Written at the beginning of 1940 under the influence of the war, the German-Soviet pact, just before his abortive attempt to escape France and his suicide, the text comes at a very particular moment in his life and work. Composed of 18 theses and a multitude of allegories, it aims to put an end to a certain positivist vision of history, targeting in particular its historicist and evolutionary tendencies, to criticize the ideology of progress and to envisage the construction of a history in reverse.
Fashion as a “tigersprung”
If fashion is not his primary object, Benjamin considers it succinctly in his thesis XIV.
Here it is:
Origin is the goal [Ziel : terminus]. - Karl Kraus, Worte in Versen I [Words in Verse]

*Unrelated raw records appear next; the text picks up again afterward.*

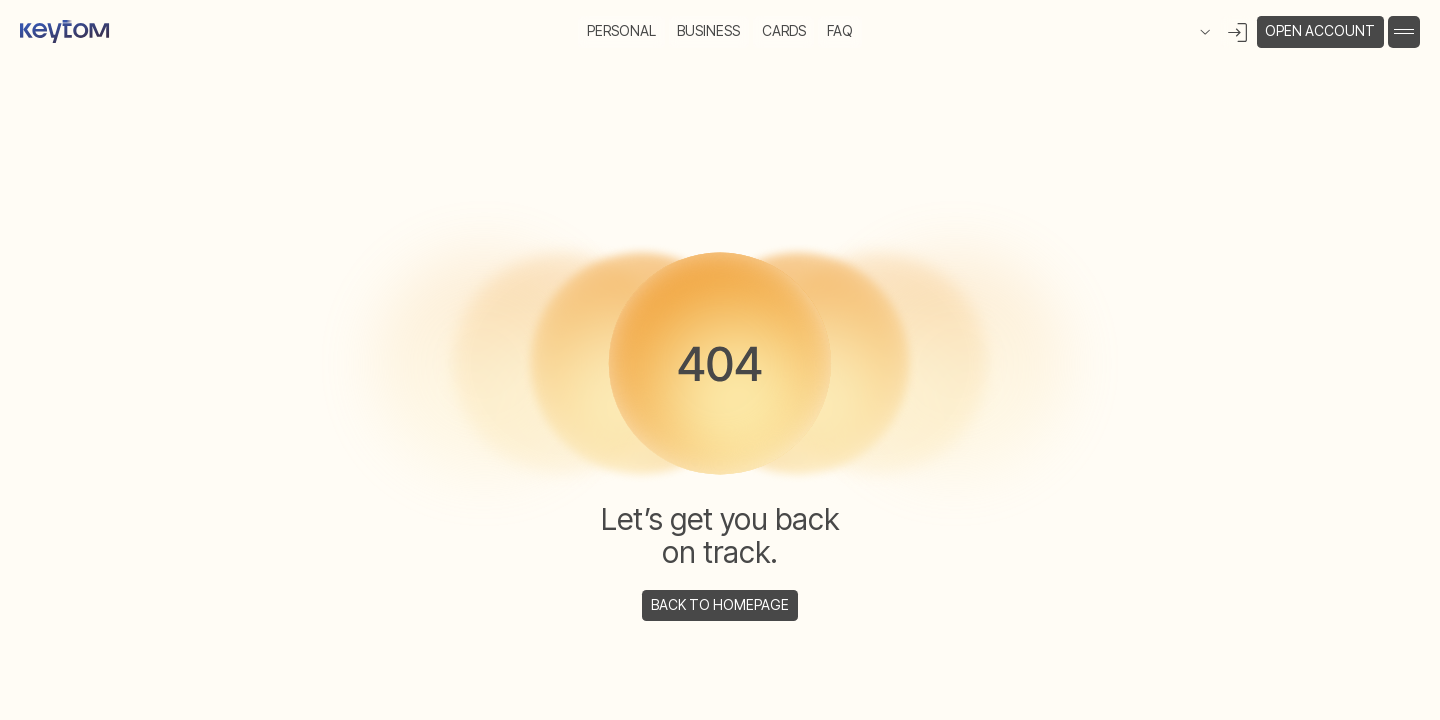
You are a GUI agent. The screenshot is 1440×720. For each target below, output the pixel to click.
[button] (1404, 32)
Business (708, 30)
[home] (65, 32)
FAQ (840, 30)
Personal (621, 30)
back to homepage (720, 604)
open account (1320, 30)
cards (784, 30)
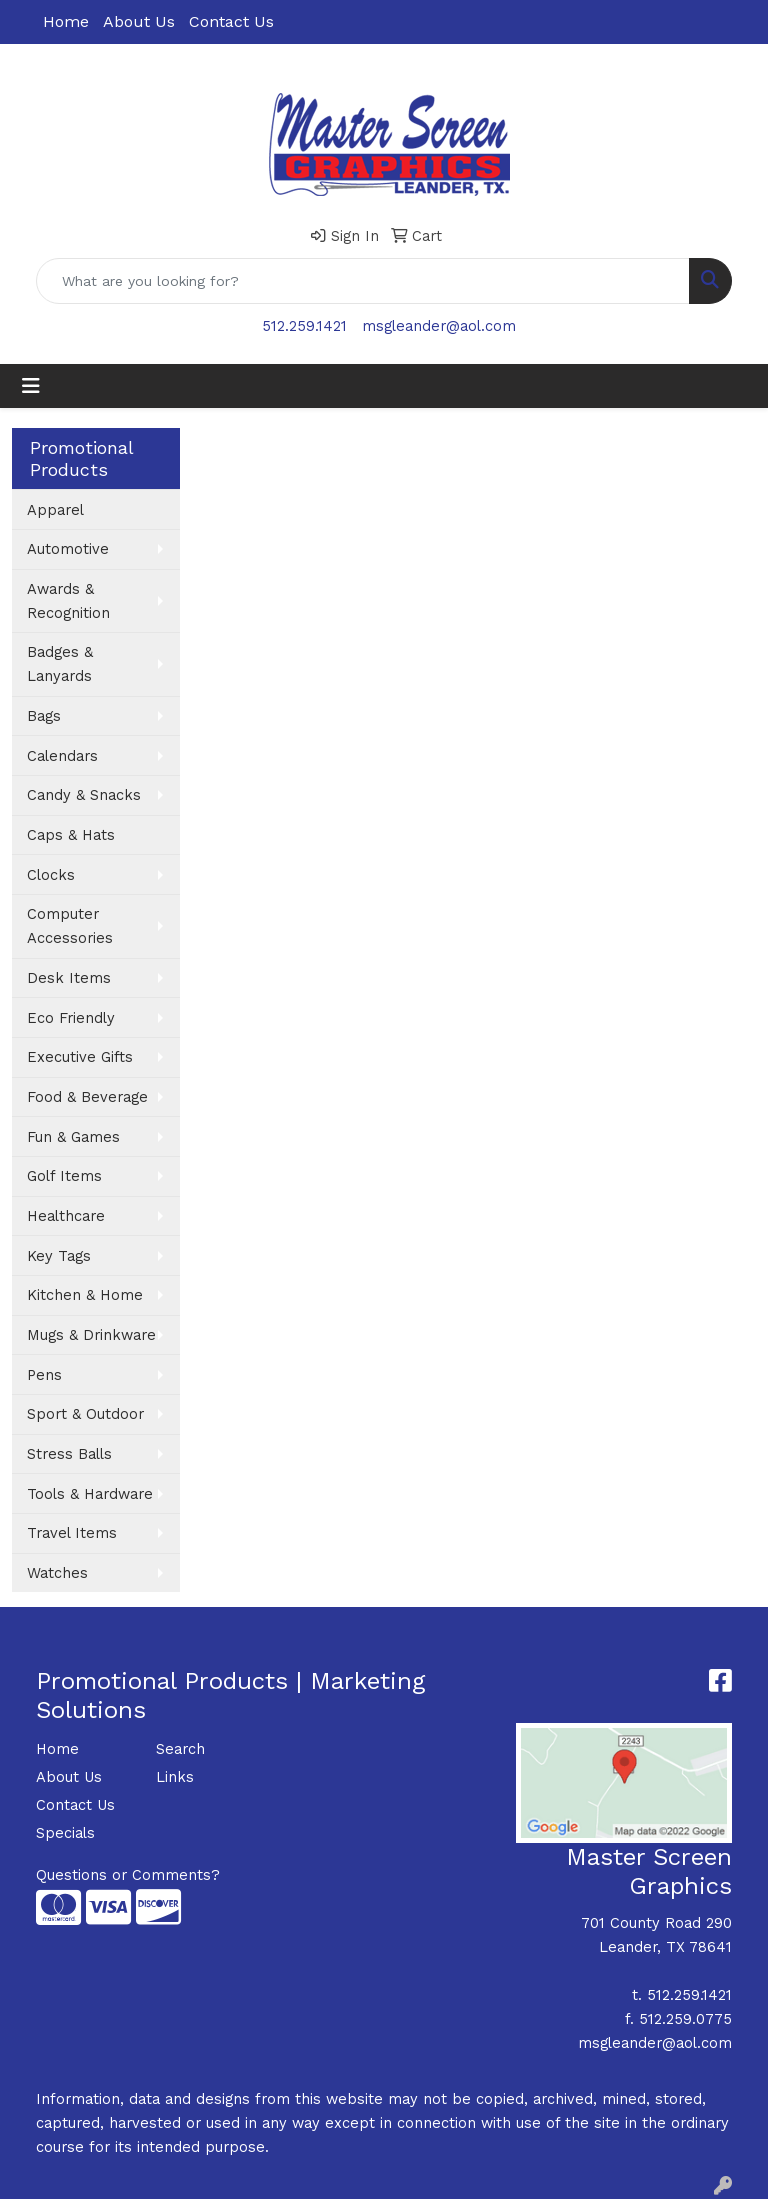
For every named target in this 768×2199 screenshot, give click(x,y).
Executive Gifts (80, 1057)
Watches (57, 1573)
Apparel (55, 510)
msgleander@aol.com (439, 326)
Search (180, 1749)
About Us (139, 21)
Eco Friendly (71, 1018)
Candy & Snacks (84, 795)
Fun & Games (73, 1137)
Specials (65, 1833)
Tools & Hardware (90, 1494)
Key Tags (59, 1256)
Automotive (68, 549)
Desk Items (69, 978)
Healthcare (66, 1216)
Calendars (62, 756)
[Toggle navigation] (31, 386)
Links (175, 1777)
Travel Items (72, 1533)
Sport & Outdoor (85, 1414)
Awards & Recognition (68, 601)
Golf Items (64, 1176)
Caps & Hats (71, 835)
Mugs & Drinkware (91, 1335)
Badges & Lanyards (60, 664)
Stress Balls (69, 1454)
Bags (44, 716)
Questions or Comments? (128, 1875)
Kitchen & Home (85, 1295)
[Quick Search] (363, 281)
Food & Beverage (87, 1097)
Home (66, 21)
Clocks (51, 875)
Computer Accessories (70, 926)
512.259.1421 (304, 326)
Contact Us (231, 21)
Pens (44, 1375)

History is the object of a construction whose place is formed not in homogenous and empty time, but in that which is fulfilled by the here-and-how [Jetztzeit]. For Roberspierre, Roman antiquity was a past charged whith the here-and-how, which he explored out of the continuum of history. The French revolution thought of itself as a latterday Rome. It cited ancient Rome exactly the way fashion cites a past costume. Fashion has an eye for what is up-to-date, wherever it moves in the jungle [Dickicht : maze, thicket] of what was. It is the tiger’s leap into that which has gone before. Only it takes place in an arena in which the ruling classes are un control. The same leap into the open sky of history is the dialectical one, as Marx conceptualized the revolution.
Benjamin introduces his remarks with a quote from the Austrian writer Karl Kraus, which can be interpreted as both a theological and a political reference to paradise lost. Then, he directly puts forward the idea of a story as a simple construction object. He mentions Robespierre’s conception of the revolution, for whom it stood as a resurgence of ancient Rome, of a “latterday Rome”. The philosopher then moves to his conception of fashion as a “tiger leap into that with has gone before”, a notion inherited both from his reading of Engels and Lukács. Basically, for Benjamin, the French Revolution was quoting ancient Rome, just as fashion quotes its past costumes, Greek Antiquity at the time he writes. For Benjamin, the Revolution must nonetheless be distinguished from the fashion movement, in that it must aim for a “dialectical leap”, in the “open air”, and above all to be located outside the “arena of the ruling classes”.
If the metaphor contains certain ambiguities and could rather be perceived as a critique of fashion, it literally puts forward the idea of a fashion conceived as a set of quotations, in short, as a revival. In this respect, Madeleine Vionnet’s “antique” creations, or the Yves Saint Laurent couture collection of 1971, could be perceived as following Benjamin’s conception of modernity as a back-and-forth movement in History, connecting the present time to past times that are similar in some essential aspects. That is what we will keep in mind here. In this respect, this idea is radically different from the two other conceptions of modernity: whereas Baudelaire’s modernity aimed to capture the eternal from the transient, and Mallarmé’s modernity was based on an acute conception of the present time, Benjamin pictures time in the form of “loops” and “jumps”.